I remember sitting in the hospital when my son had just been diagnosed with type 1 diabetes, and so many questions ran through my mind as I thought about what this meant for his future. Would he still be able to do all the things a parent hopes and dreams of for their child? Everyone I knew connected to T1D told me yes, but honestly I still had my doubts… especially that first year.
As my son got older and started getting involved in activities, we made it our mission that we wouldn’t let diabetes hold him back from anything he wanted to do. Of course T1D can add challenges, but it doesn’t have to keep him from doing the things he loves.
I know that now. And I have a beautiful way to celebrate all those adventures that we as parents once worried might be impossible after a T1D diagnosis. Maybe it’s candles from a milestone diaversary, pebbles collected on a family hike, or a rolled ticket stub from a starring role in the school play.… Upcycle your empty insulin vials as a place to hold on to these special mementos. How appropriate that the vessel you display them in once contained the medicine that makes all of these adventures possible.
What You’ll Need
- 1 or more empty insulin vials
- Safety glasses
- Protective gloves
- Needle-nose pliers
- Dish soap
- Paper towels
- Mementos of choice (such as confetti, wildflowers, rocks, ticket stubs, candles, sand, beads, etc.)
- Small craft corks (available at craft stores)
How to Make It
Peel off the outer wrapping from the insulin vial(s).
Wearing safety glasses and protective gloves, use pliers to remove the caps from the vials: Grip the cap with the pliers and squeeze, crushing the sides of the cap.

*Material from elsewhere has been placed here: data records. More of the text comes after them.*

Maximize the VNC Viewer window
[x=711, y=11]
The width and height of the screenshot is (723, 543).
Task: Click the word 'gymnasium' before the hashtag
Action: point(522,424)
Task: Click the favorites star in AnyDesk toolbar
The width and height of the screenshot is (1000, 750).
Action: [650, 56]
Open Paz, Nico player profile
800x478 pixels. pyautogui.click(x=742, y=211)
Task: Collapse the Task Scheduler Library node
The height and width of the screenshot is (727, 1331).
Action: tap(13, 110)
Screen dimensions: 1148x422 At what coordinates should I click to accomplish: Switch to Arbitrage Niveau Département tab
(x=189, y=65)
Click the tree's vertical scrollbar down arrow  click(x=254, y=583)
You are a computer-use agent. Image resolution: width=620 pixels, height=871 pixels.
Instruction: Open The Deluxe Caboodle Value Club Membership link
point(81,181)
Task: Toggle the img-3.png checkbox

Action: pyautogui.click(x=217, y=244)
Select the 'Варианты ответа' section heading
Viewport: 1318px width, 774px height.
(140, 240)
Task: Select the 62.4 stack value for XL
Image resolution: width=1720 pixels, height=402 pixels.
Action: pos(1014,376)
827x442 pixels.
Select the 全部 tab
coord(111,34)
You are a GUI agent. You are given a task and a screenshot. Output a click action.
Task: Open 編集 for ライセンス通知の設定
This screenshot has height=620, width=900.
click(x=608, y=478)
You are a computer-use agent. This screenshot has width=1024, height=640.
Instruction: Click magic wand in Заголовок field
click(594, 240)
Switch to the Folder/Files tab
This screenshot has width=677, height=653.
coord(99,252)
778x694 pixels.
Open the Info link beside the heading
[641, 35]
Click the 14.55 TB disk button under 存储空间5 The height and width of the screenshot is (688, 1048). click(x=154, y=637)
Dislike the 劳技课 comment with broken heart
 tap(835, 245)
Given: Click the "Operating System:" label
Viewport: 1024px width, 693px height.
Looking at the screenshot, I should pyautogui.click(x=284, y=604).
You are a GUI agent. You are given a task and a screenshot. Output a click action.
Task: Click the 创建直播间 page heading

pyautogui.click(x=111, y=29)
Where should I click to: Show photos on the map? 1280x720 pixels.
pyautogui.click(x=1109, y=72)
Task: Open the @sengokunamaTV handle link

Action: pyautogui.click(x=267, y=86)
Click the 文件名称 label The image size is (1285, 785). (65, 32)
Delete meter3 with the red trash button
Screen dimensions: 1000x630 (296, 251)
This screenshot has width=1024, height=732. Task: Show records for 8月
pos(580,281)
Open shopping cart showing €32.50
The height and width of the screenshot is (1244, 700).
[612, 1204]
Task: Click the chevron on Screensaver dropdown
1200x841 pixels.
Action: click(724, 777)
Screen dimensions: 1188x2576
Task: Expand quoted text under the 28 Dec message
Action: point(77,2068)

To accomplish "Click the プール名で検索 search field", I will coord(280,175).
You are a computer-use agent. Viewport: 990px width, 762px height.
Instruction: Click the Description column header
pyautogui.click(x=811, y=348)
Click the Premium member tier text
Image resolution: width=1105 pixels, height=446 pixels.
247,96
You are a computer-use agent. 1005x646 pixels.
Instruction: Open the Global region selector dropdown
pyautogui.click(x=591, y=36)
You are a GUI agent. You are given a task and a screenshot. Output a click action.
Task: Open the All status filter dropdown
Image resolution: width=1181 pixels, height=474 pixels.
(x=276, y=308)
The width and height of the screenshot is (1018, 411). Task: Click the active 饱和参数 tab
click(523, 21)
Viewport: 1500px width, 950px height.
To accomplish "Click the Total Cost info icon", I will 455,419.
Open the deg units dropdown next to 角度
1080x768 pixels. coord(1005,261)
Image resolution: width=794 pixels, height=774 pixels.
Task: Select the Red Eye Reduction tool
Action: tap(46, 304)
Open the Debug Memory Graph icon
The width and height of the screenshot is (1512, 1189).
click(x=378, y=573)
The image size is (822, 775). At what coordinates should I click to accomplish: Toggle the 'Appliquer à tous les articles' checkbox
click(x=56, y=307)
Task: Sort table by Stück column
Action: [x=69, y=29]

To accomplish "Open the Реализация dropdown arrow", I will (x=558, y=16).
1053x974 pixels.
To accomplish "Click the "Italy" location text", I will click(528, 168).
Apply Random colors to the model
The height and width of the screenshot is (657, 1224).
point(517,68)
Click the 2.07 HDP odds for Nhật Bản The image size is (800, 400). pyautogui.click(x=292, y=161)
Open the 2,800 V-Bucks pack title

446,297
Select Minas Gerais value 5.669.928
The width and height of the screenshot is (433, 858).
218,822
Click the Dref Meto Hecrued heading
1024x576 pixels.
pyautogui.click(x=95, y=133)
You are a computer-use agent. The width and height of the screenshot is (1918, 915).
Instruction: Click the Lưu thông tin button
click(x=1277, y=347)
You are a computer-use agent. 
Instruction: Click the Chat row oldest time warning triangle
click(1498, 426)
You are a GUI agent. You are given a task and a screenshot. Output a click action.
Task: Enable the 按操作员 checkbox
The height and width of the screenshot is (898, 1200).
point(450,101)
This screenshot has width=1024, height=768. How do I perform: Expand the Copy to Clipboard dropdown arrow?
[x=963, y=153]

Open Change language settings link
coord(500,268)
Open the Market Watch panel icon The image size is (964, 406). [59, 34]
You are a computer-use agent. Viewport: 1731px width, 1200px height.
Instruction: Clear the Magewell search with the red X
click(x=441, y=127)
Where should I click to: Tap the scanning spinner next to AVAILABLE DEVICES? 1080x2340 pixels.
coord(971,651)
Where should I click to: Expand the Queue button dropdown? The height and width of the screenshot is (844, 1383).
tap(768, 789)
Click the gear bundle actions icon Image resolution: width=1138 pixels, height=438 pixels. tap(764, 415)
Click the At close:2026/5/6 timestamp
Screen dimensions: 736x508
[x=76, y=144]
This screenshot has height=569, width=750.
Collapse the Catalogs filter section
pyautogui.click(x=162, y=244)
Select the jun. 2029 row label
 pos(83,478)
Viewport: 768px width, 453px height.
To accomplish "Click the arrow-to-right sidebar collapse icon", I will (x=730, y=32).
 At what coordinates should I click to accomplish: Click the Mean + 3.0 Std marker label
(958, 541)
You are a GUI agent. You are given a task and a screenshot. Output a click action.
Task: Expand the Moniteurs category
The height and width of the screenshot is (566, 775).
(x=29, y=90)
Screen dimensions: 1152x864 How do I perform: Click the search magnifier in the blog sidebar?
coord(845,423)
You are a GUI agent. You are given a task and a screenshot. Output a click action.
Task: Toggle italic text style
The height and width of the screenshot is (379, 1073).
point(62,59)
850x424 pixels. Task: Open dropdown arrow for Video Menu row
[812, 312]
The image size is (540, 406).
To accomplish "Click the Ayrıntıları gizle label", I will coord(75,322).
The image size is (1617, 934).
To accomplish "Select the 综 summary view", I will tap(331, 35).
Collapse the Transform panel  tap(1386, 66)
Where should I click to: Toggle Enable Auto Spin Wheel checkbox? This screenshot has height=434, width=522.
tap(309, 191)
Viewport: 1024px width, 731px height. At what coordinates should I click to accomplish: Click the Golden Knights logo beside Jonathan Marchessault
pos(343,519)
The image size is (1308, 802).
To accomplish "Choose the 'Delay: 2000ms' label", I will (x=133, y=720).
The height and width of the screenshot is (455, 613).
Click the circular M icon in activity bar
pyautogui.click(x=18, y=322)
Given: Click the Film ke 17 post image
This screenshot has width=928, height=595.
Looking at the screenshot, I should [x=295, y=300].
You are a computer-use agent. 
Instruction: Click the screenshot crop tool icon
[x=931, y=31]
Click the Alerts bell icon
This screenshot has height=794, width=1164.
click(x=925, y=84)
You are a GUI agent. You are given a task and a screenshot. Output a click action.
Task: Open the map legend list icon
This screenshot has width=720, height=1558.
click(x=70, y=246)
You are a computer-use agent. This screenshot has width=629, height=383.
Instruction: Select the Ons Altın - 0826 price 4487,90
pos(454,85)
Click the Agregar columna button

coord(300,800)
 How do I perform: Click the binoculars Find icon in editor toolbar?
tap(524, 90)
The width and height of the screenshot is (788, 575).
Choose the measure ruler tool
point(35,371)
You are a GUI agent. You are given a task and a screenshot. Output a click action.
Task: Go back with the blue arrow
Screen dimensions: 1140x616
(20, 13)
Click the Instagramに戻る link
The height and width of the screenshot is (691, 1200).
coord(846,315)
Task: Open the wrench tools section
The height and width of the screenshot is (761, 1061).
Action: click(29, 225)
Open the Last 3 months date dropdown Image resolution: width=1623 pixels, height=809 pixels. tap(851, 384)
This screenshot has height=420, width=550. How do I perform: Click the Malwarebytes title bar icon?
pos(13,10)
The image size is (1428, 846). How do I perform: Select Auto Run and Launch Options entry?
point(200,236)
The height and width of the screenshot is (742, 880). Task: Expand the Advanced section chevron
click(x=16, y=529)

If necessary, rotate the vial a quarter turn and crush the cap again. Then grab an edge of the cap with the pliers and peel it off of the vial. Lift out the rubber stopper that’s underneath the cap with your fingers.
Clean out the vials with soap and water and dry thoroughly.
Carefully insert mementos into the vial(s). Place the cork(s) into the top of the vial(s).
Disclaimer: The experiences and suggestions recounted in these articles are not intended as medical advice, and they are not necessarily the “typical” experiences of families with a child who has type 1 diabetes. These situations are unique to the families depicted. Families should check with their healthcare professionals regarding the treatment of type 1 diabetes and the frequency of blood glucose monitoring.